AVAILABLE DATA:

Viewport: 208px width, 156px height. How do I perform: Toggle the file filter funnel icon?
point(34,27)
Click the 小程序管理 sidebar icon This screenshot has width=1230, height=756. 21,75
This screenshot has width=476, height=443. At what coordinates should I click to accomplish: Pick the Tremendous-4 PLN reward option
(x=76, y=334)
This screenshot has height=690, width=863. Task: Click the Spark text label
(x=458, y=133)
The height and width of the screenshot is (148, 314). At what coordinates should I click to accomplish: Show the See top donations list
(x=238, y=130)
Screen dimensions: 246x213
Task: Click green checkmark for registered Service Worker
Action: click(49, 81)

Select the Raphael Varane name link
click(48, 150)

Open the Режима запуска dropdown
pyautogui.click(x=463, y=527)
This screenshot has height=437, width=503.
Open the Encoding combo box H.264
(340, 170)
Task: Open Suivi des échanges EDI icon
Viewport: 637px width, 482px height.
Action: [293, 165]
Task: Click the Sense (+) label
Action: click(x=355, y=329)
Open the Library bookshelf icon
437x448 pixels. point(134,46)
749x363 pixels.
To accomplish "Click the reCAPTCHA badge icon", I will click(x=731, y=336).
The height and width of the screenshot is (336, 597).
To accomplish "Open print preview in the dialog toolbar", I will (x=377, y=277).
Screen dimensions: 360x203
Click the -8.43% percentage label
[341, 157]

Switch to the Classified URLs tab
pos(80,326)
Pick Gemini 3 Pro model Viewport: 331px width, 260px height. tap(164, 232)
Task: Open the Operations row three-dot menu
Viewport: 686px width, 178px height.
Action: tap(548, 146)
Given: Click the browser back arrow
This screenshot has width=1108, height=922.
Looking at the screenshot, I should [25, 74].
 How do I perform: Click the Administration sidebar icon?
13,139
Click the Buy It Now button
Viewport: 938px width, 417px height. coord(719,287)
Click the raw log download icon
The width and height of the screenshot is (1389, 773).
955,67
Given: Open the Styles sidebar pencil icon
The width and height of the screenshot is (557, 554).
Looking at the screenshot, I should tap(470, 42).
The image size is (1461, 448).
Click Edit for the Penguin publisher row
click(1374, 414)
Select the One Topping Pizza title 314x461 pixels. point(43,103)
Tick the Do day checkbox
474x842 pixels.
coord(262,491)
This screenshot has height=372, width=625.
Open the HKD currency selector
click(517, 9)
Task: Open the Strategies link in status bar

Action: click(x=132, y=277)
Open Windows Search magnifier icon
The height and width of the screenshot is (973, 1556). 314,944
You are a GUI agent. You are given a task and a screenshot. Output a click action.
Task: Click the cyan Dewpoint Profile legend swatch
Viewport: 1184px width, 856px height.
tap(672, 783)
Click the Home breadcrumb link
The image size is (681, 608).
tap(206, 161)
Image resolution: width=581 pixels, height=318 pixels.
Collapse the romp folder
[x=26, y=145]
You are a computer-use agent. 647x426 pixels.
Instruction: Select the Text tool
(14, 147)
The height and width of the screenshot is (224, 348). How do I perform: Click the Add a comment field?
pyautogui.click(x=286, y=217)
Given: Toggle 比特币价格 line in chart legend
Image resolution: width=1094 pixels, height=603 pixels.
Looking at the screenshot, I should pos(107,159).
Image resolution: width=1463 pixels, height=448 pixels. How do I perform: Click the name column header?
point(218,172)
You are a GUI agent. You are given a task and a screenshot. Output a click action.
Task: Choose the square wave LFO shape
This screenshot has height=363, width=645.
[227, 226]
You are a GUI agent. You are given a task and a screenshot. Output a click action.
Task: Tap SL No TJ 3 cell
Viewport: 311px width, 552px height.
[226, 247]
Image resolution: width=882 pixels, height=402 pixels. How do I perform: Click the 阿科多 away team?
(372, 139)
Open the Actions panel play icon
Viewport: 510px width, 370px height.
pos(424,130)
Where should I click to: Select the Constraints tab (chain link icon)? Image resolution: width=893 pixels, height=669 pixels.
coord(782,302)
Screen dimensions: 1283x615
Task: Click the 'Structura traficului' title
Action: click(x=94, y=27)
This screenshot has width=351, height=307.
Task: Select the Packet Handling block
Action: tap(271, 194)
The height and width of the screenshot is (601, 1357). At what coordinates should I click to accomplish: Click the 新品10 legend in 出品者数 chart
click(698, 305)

WHAT TO DO: The answer must consist solely of the number of lines in the listing that include the string "will".

TASK SOLUTION: 2